Tuesday, July 31, 2007

Cleaning House

I just spent an hour downstairs cleaning out the garage. Very humid, creepy (crawly) and hard to do.

My object was to clean out a lot of old things. Especially those that I haven't looked at literally in years. It served as a symbolic clearing of the mind, too.
Brushing those cobwebs away, moving the old stuff out and making room for the new.

There were some things I couldn't give up. Old letters, pictures, ticket stubs, and the like. My goal was actually to get a rid of a lot of that stuff, but it was just something I couldn't do. There were some things that were too pivotal in my life to pitch the physical reminders.

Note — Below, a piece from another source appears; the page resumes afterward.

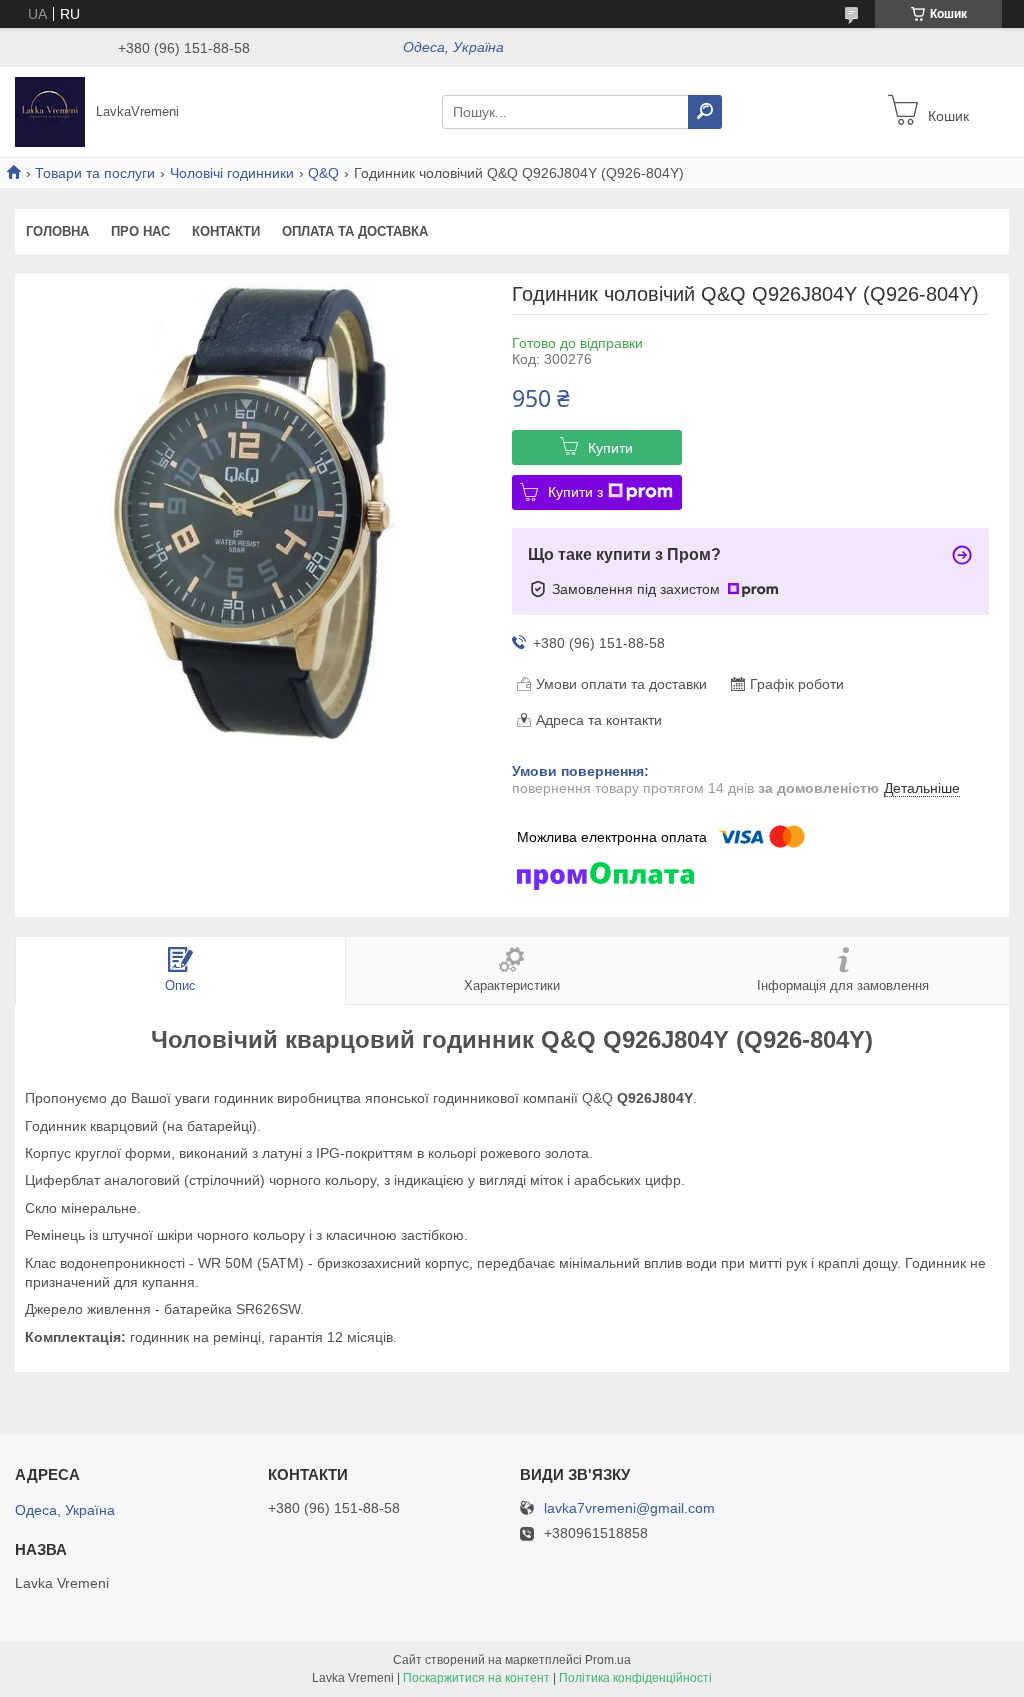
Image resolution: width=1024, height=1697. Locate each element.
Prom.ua (608, 1660)
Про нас (140, 231)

Looking through all that memorabilia is always something that reminds me that I am constantly changing, and constantly improving. There were a lot of things that I liked to see and remember, but just as many things that made me feel a twinge of regret, sadness or disappointment. They always say to live with no regrets, and I try, but some memories are difficult to re-experience.

Overall, it made me grateful for this last year alone, and realize that I still have a long way to go. But I am changing, in that much I can take comfort. Not only that, but that I will be ok...

2 comments:

Bee said...

Blog hopping from another blog.

You have a beautiful writing style! I wish I had your talent. :o)

Berta said...

Why thank you for the wonderful comment!